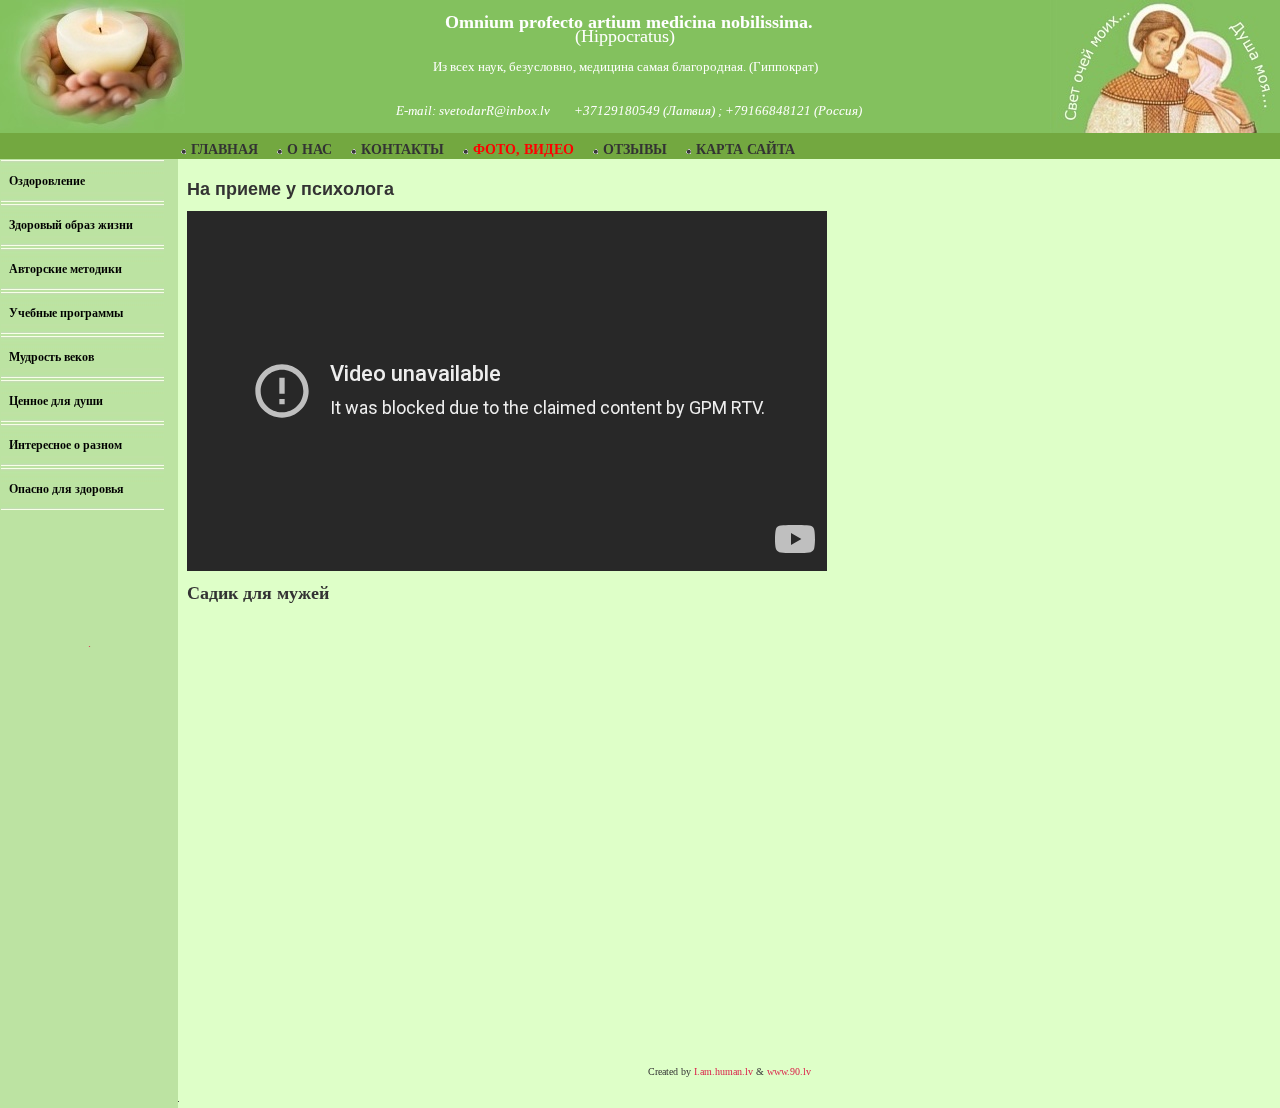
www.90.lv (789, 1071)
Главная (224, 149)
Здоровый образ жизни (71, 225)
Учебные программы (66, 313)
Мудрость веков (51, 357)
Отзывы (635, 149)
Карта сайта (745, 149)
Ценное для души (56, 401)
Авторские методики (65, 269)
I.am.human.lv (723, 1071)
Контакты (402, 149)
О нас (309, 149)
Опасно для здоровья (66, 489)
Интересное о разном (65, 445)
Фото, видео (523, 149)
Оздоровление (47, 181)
::::::::::
Brief — What is needed is a word-for-word restatement of every line from the one with "Учебные программы (66, 313)" to the end of the entries above.

The answer —
Учебные программы (66, 313)
Мудрость веков (51, 357)
Отзывы (635, 149)
Карта сайта (745, 149)
Ценное для души (56, 401)
Авторские методики (65, 269)
I.am.human.lv (723, 1071)
Контакты (402, 149)
О нас (309, 149)
Опасно для здоровья (66, 489)
Интересное о разном (65, 445)
Фото, видео (523, 149)
Оздоровление (47, 181)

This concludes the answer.